Copy the material from the line containing "At what coordinates" up to and including the line containing "click(383, 350)", keeping the request text as it is but adding 46 to each coordinate in the answers. Leave the pictures out of your copy.

═══ RECORDS FOR PROCESSING

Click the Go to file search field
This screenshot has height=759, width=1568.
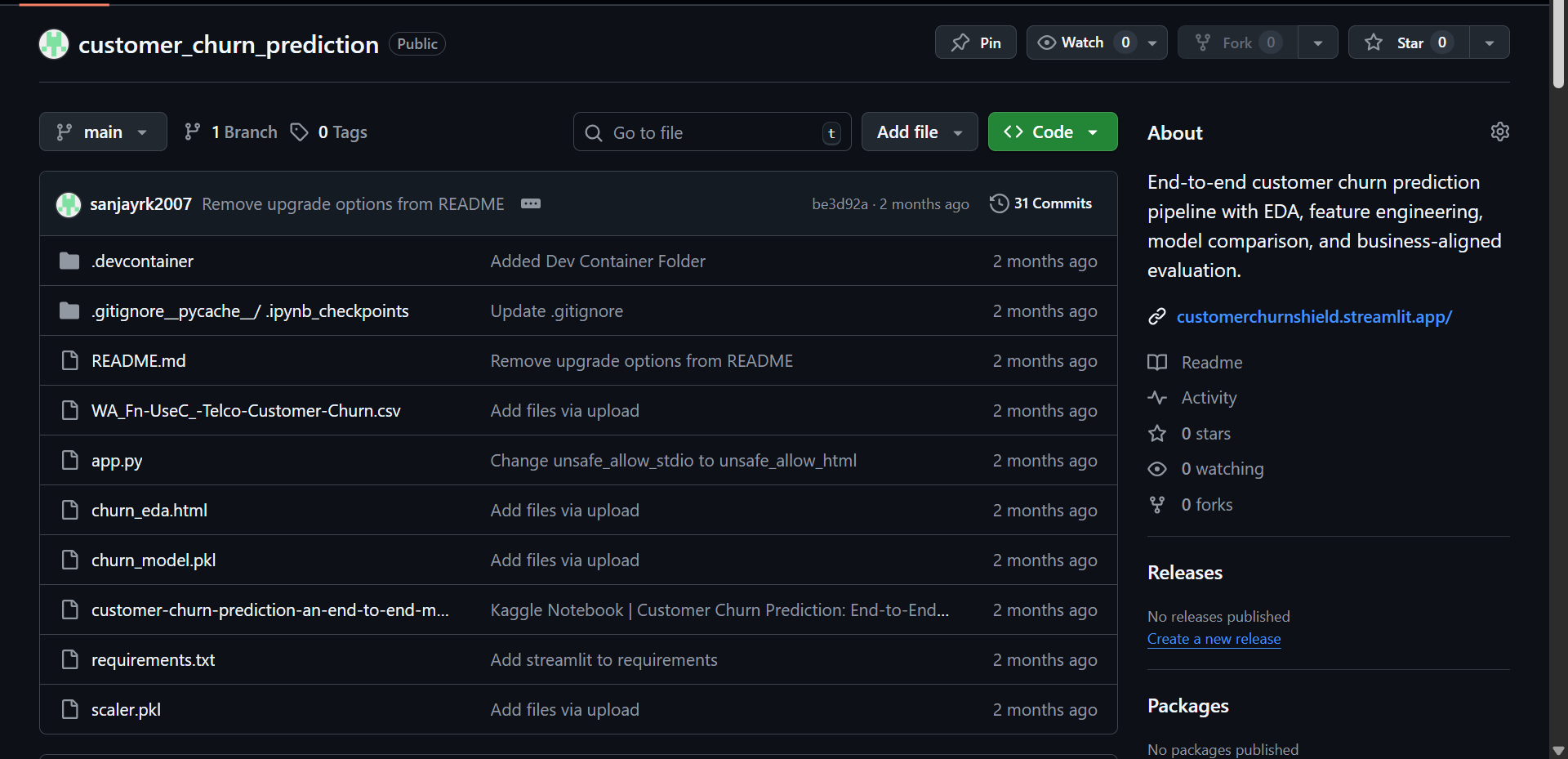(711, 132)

══════
═══ RECORDS FOR PROCESSING

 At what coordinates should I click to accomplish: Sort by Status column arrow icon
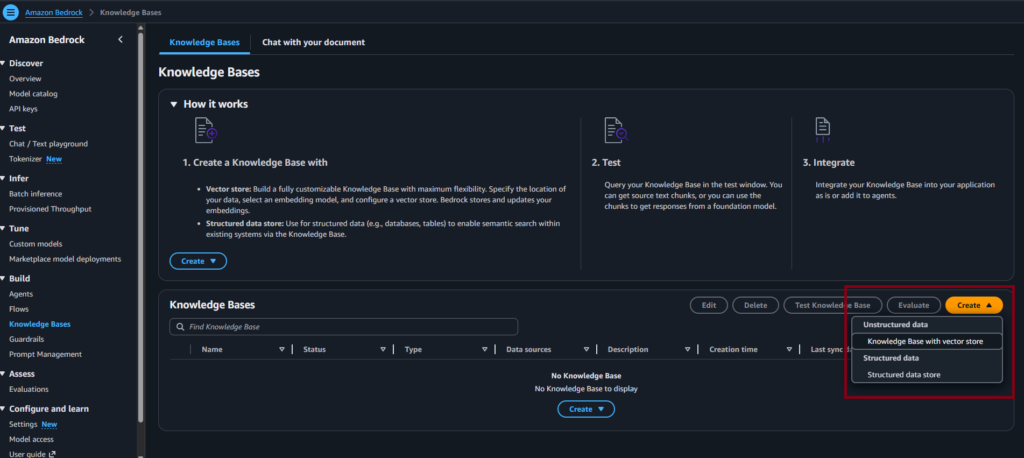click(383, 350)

══════

■ **OUTPUT OF THE TASK**
 At what coordinates should I click to accomplish: Sort by Status column arrow icon
click(429, 396)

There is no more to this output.